▶ [Brief]
A complete answer includes every line below with the word "group".

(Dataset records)

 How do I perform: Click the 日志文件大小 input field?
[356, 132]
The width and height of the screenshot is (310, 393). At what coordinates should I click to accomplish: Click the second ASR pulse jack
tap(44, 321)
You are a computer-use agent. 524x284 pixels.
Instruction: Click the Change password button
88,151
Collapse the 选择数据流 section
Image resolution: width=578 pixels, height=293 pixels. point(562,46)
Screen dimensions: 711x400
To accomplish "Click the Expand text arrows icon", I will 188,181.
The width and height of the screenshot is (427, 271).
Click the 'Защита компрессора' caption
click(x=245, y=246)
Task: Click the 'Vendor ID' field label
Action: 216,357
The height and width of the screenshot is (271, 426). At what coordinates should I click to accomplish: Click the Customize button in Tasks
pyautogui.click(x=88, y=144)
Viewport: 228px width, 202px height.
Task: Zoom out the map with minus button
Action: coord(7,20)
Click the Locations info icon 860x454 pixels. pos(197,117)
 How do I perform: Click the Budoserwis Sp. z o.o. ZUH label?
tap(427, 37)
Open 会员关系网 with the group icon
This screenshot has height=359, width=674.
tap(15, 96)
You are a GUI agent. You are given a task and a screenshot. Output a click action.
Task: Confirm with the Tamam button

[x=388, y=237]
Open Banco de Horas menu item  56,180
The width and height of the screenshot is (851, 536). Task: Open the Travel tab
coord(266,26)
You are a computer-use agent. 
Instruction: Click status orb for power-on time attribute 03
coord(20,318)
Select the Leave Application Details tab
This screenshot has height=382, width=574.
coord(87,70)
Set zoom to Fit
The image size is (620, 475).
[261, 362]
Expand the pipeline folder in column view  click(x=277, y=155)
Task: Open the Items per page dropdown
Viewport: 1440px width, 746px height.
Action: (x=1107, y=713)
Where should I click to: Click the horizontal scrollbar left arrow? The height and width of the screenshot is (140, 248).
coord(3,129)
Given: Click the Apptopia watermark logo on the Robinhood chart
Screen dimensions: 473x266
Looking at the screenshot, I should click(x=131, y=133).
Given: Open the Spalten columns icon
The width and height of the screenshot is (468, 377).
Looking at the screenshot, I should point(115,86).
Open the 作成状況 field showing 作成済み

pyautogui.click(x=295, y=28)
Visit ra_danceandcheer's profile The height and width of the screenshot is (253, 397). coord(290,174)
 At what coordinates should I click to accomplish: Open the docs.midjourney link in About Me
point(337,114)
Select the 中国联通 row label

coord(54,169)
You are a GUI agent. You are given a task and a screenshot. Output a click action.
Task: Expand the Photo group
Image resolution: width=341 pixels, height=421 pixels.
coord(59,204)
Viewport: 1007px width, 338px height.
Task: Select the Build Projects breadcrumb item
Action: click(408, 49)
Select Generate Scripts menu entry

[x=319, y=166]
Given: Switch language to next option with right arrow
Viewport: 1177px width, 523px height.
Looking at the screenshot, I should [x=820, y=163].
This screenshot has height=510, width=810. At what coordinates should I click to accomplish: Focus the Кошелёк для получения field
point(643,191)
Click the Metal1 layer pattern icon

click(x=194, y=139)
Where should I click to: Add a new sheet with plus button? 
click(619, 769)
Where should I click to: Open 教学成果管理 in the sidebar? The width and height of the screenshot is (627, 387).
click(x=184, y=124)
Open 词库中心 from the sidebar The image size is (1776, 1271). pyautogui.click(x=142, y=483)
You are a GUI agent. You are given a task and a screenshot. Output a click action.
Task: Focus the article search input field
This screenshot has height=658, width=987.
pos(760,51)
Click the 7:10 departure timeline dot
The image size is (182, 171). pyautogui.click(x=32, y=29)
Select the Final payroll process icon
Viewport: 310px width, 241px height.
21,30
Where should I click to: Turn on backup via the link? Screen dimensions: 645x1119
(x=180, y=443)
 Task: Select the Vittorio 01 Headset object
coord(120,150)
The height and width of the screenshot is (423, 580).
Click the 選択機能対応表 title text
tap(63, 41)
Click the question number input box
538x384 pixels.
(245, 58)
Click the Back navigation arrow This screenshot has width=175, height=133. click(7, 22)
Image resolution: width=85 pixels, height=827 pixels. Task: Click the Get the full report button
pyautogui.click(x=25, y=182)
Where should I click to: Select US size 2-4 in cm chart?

▶ [Answer for this exercise]
Open 会员关系网 with the group icon
Task: Expand the Photo group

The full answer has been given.